Noticed this morning we have a new Blog Follower.  A big Bayfield Bunch welcome to SANDI RATKE from way over there in that Illinois State. 



Quite often the material for my nightly post comes from my fellow Bloggers.  Tuesday morning I noticed there was a bit of buzz going around about the problem some folks are having with anonymous comments & spam.  RETIRED ROD wrote about it in his post entitled ‘Nasty Comments’.  I had trouble with some nasty comments the past couple years & the only way to put a stop to that BS was to block ‘Anonymous’ comments.  By doing so it solved two problems at once.  It not only stopped my annoying ‘anonymous’ commenter but it also stopped the every day reams of spam dead in it’s tracks as well.   It’s not likely I will enable the ‘Anonymous’ feature in my Blogger set-up again.  It’s unfortunate that folks can’t comment as Anonymous but as quite often happens it only takes one or two bad apples to spoil the whole bushel.

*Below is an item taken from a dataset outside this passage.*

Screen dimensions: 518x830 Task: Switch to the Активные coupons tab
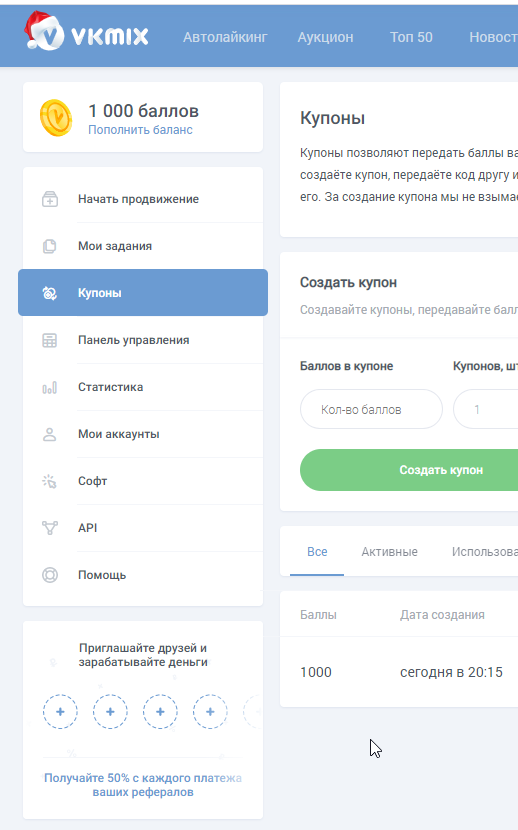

Had it not been for our boondocking RV lifestyle the last bunch of years our RV life would probably have ended before it ever got started.  I’ve posted about this a few times before over the years.  It’s an important part of who we are, where we are, & why we are the way we are.



It all comes down to personal choices.  From day one our priority was on the Nature side of RVing.  Our dream was to travel & search out the natural beauty of the American Southwest.  My focus in particular was in the land’s natural photogenic landscapes.  I love that ‘WOW’ factor one gets when seeing new things for the first time.  And we wanted to see those things the same way they were seen hundreds of years ago before all the people influence flooded the land with cities, towns, shopping malls & tourist traps, etc. 



Only way to do that was to get ourselves out into the landscape itself.  Out into the deserts & canyons.  We not only wanted to see as much of the land in it’s natural state as we could, we wanted our Snow Bird RV travels to be a part of that natural state as well.  We would soon catch on to a wonderful lifestyle known as boondocking.  But first we had a lot to learn.



It was in December of 04 that we set off in a small Class C on our very first maiden voyage.  Destination was Big Bend National Park in southern Texas.  It was our shortest trip ever because of work commitments back home but right from the outset we were inescapably hooked on the RV lifestyle.   But, there was a problem.  We loved the idea of traveling in an RV, the camping, the hiking, & all the outdoorsy things that go along with that.  But we did not like the idea or concept of having to stay in RV Parks.  That was our number one problem & we knew it had to be quickly resolved.  We just wanted to be away from all the people stuff & spend our nights under canopies of stars & quiet crackling campfires, desert breezes, & long warm days beginning & ending with fiery sunrises & sunsets.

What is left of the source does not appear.